The service returned a perfectly formatted CSV within seconds. Daniel downloaded it and uploaded the file to the shared drive used by the finance team. Over the next week a recruiting firm sent an email referencing one supplier’s unusually high payments; a vendor called to ask why a payment reference had been exposed.

Quick fix had leaked trade-sensitive contract values and personal contact details into a service outside company control, creating compliance risk and reputational exposure. It happens in thousands or millions of companies every day. Useful tools can be traps – never paste secrets into unknown services (and known as well), even when short on time. This approach suggests that companies should focus not only on whether AI is being used, but also on which tools are used, by whom, for what purposes, and what categories of data are involved.

Risks relating to personal data, trade secrets and sensitive information

Uncontrolled use of generative AI tools may give rise to significant risks not only in relation to personal data, but also with respect to trade secrets, intellectual property rights and other sensitive corporate information. Sharing materials such as source code, product designs, business strategies, internal correspondence, human resources data and customer files with external AI tools may weaken organizational control over such information.

Published guidelines endorse anonymisation/pseudoanonymisation where feasible. The employees shouldn’t provide identifiable data in prompts at all. Some cases (but not on an employee level) would need identifiable data to work correctly (e.g., personalized customer support, HR case handling, fraud detection, medical or legal advice tied to an individual). Anonymisation and pseudoanonymisation must remove all personal data while keeping context needed for accurate and relevant results.

Employees must be guided to include data strictly necessary for the task in prompts or uploads. The good approach is to implement prompt‑level controls (e.g., blocking fields) and role‑based restrictions so staff cannot submit unnecessary personal or proprietary information. Explicitly forbid entering sensitive categories (special category personal data, trade secrets, source code, unreleased designs, customer databases) into third‑party models unless exceptional controls are in place.

______

Action item A
In the passage on AI data risks, where did Daniel upload the downloaded CSV file?
Action item B
Reproduce the passage on AI data risks verbatim, from "The service returned" to "data are involved.".

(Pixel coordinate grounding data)
______

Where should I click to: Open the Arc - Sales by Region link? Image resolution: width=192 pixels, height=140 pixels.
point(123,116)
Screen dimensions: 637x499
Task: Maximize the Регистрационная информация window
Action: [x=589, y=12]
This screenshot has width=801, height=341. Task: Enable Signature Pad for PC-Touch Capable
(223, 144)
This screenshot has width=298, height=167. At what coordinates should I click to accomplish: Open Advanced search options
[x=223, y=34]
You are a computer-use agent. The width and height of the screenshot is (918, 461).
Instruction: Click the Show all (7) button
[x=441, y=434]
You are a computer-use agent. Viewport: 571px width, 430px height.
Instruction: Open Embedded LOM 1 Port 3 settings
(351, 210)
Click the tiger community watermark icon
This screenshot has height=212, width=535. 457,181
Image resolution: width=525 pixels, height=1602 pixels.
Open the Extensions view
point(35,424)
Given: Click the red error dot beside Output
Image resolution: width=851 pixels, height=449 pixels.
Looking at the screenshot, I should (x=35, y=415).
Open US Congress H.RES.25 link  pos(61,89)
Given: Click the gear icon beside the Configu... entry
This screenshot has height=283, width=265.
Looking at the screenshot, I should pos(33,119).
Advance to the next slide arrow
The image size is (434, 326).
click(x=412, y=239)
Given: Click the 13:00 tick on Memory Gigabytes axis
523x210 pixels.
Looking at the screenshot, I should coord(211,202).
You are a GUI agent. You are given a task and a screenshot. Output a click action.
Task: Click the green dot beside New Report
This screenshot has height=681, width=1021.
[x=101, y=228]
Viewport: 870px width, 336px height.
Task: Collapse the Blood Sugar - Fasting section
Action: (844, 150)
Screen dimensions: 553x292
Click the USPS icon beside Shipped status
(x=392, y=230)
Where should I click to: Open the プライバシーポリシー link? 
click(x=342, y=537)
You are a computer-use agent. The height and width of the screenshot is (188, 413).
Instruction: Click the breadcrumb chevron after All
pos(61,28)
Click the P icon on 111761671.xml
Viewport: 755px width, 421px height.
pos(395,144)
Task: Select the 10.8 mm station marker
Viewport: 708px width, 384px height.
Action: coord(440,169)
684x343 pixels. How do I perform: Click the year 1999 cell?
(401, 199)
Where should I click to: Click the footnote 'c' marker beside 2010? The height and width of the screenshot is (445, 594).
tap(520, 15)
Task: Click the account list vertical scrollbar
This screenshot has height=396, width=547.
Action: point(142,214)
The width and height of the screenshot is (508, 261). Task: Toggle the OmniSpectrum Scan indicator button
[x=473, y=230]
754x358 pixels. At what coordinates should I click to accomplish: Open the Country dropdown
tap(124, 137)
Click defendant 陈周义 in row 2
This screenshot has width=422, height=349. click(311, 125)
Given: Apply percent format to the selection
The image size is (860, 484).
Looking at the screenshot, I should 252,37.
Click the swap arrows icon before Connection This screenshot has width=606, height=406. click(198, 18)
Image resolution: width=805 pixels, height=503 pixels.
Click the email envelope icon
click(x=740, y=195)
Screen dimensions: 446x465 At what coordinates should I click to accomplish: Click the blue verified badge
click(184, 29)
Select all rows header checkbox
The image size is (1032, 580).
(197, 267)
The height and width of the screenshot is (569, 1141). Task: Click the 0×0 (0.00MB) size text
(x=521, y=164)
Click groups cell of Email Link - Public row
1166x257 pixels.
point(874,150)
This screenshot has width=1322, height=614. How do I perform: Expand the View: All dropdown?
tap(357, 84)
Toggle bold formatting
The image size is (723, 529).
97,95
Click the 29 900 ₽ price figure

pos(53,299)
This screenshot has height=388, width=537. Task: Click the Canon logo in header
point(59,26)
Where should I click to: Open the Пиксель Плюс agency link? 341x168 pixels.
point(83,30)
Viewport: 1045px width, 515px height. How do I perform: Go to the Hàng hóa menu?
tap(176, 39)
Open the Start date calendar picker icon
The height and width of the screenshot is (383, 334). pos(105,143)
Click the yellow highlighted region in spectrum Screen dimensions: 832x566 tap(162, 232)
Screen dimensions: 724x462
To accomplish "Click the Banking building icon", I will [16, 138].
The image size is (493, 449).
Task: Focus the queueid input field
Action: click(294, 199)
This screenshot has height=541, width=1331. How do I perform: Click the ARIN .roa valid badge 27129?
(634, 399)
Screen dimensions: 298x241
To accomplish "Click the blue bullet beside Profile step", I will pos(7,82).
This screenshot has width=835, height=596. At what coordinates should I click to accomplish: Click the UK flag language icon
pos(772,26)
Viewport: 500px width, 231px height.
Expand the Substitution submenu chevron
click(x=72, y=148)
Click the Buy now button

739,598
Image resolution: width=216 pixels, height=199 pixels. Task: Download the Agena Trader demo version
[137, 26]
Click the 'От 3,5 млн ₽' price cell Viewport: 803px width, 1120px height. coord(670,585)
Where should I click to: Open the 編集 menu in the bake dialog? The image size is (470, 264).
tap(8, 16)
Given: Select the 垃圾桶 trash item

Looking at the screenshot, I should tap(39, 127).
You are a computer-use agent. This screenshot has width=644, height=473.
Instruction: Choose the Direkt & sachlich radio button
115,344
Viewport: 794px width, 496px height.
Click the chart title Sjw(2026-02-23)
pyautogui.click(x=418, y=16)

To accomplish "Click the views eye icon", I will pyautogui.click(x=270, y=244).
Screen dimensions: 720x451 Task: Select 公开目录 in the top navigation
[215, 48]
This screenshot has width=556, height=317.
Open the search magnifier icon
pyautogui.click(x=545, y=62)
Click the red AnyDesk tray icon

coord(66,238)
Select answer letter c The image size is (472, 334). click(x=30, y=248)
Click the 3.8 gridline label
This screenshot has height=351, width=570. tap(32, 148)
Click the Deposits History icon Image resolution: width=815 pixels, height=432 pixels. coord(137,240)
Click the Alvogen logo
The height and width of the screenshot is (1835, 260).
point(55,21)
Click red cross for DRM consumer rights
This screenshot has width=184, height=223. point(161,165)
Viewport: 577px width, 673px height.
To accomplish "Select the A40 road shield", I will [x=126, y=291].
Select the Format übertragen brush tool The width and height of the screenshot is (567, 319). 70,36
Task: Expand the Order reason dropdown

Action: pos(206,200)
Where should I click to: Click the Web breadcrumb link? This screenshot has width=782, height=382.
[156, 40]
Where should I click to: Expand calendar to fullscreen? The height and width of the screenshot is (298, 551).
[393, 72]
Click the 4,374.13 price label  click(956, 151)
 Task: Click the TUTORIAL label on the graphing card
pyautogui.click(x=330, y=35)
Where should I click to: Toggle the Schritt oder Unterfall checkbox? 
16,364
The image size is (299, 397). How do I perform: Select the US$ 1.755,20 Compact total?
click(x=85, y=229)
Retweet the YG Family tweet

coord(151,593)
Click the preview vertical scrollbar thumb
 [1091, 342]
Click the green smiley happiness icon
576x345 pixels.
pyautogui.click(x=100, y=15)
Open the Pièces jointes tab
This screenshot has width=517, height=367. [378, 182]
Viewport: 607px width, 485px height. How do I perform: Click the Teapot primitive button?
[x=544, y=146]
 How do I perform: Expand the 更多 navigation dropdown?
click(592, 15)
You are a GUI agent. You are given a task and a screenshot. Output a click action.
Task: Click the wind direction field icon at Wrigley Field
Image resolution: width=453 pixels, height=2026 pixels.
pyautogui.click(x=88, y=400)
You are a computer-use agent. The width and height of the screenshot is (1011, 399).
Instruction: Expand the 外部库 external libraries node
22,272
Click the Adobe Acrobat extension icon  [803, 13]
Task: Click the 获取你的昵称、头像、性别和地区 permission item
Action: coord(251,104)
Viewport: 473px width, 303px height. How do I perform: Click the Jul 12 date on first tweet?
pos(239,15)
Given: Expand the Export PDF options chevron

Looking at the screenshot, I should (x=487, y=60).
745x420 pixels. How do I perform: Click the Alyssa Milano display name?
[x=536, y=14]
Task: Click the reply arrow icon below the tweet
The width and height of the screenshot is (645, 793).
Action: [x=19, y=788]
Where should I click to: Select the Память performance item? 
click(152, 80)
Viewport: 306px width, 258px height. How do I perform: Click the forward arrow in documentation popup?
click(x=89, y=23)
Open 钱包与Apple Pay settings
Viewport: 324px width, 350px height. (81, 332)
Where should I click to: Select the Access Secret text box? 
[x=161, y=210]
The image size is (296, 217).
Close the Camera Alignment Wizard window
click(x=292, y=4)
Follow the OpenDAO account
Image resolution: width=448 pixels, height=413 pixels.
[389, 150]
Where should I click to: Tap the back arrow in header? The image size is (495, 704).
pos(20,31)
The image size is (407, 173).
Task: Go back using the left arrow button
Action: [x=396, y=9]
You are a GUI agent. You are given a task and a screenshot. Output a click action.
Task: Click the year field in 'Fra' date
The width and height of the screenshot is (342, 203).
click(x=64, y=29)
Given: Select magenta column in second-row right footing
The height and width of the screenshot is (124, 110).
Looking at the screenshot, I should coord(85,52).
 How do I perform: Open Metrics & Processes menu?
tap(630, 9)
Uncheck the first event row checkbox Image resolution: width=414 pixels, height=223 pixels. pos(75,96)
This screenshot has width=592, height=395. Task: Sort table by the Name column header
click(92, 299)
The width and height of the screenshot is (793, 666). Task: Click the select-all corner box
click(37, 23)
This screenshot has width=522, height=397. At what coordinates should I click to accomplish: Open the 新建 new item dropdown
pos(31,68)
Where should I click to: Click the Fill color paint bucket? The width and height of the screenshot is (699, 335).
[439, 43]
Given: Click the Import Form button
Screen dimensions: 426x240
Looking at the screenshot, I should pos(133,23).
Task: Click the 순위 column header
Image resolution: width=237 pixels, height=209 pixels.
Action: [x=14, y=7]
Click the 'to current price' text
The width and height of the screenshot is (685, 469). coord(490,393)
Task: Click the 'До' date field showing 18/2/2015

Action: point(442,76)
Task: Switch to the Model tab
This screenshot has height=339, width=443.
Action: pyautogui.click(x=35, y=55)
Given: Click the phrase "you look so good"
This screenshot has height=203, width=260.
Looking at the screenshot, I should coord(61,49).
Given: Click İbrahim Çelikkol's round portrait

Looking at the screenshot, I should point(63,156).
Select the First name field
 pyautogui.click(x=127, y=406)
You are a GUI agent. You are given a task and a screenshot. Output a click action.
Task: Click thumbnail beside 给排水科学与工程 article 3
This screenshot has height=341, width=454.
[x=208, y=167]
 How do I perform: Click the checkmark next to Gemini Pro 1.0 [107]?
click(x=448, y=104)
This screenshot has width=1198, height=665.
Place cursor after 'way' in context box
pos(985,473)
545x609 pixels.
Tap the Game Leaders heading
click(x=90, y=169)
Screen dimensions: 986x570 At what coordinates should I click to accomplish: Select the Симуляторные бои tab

______

Solution A
To the shared drive used by the finance team.

Solution B
The service returned a perfectly formatted CSV within seconds. Daniel downloaded it and uploaded the file to the shared drive used by the finance team. Over the next week a recruiting firm sent an email referencing one supplier’s unusually high payments; a vendor called to ask why a payment reference had been exposed.

Quick fix had leaked trade-sensitive contract values and personal contact details into a service outside company control, creating compliance risk and reputational exposure. It happens in thousands or millions of companies every day. Useful tools can be traps – never paste secrets into unknown services (and known as well), even when short on time. This approach suggests that companies should focus not only on whether AI is being used, but also on which tools are used, by whom, for what purposes, and what categories of data are involved.